Corner Jalen Mills noted that “you see ‘em consistently getting open. Guys having really, really tight coverage on ’em, and then at the same time, they make successful catches.”
Minnesota also uses tight end Kyle Rudolph (57 catches, 532 yards, eight touchdowns) and running back Jerick McKinnon (51 catches, 421 yards, two touchdowns) effectively in the passing game.
The Vikings have a lot of success with “pick” or “rub” routes. In the NFL, the rules on what is legal there leave room for interpretation. Downfield, a receiver isn’t supposed to cut off a defender unless the receiver is playing the ball, but judging who is running into whom, with what intent, in tight spaces is something like calling a block or charge in basketball.
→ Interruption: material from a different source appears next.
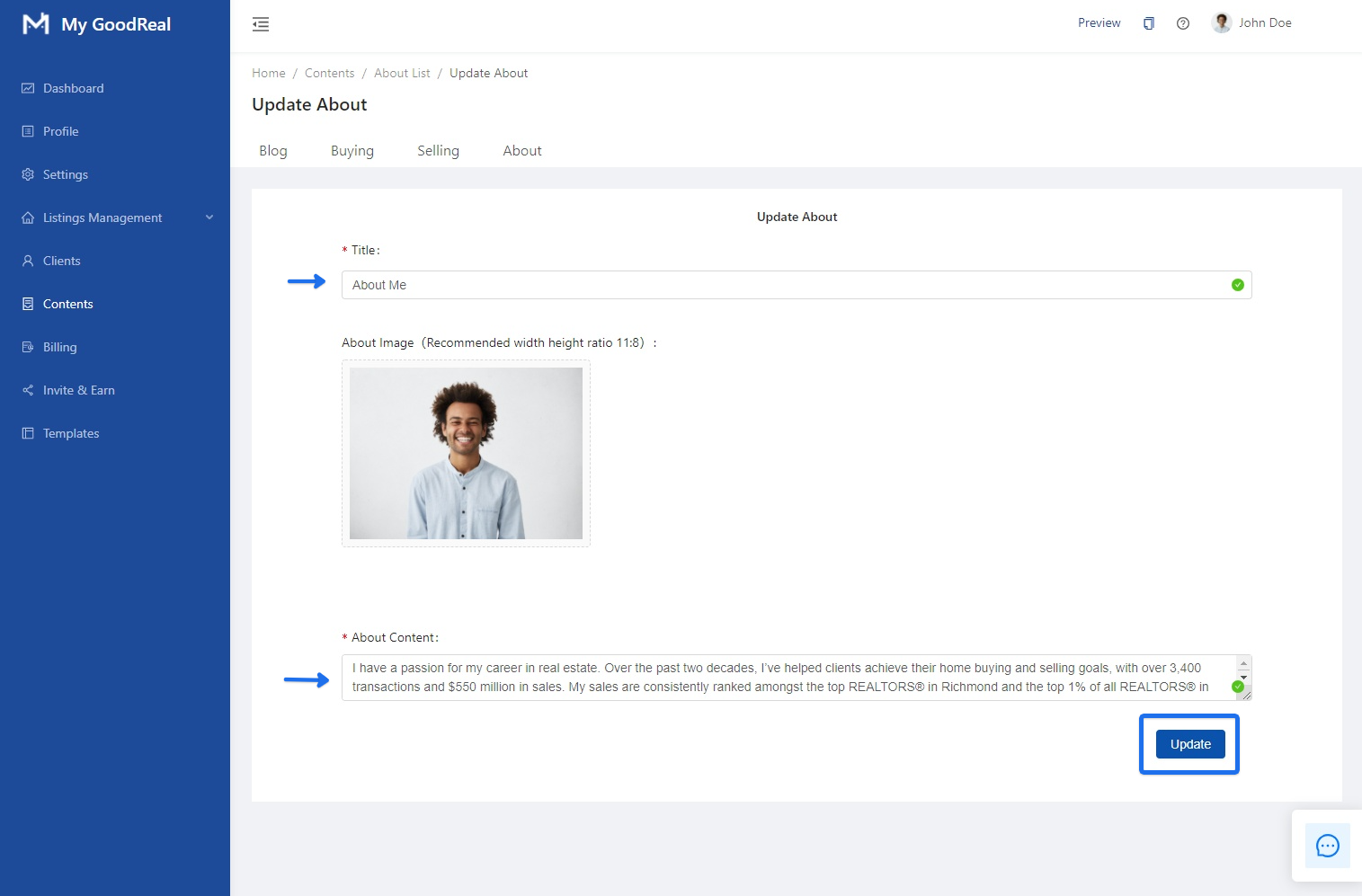Click the copy link icon beside Preview
This screenshot has height=896, width=1362.
[x=1148, y=23]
“Well, not every pick play is illegal,” safety Malcolm Jenkins noted. “If you’re up on the line of scrimmage, you’re an aggressive defense that likes to press all your corners or DBs, then they can contact you within 1 yard of the line of scrimmage. The rest of it is body position. They’re not just going to run up to you and hit you. They’ll just kind of put people in your way as a defender and make you weave in and out and somebody gets open. So you’ve got to recognize the formations and put yourselves in positions not to get picked.”
Eagles defensive coordinator Jim Schwartz was asked this week about what the Vikings do with picks and rubs, and Schwartz didn’t seem to think it was that notable.
“Everybody in the NFL runs versions of it,” Schwartz said. “We defend it every week, so I wouldn’t say one team defends it more or uses it more than the next.
“A lot of it depends on what you’re playing, also. … If you’re playing man, you’ve got potential to get picked. If you’re playing zone, you’re probably not going to get picked. So I think a lot of it also depends on what [opposing defenses] do.”
Thielen has been limited in practice this week by a back injury suffered in last week’s victory over the Saints, and is listed as questionable, though he is expected to play. He caught six passes for 74 yards against New Orleans.
Diggs also ended that game with six catches, for 137 yards – and one really big touchdown, as time expired.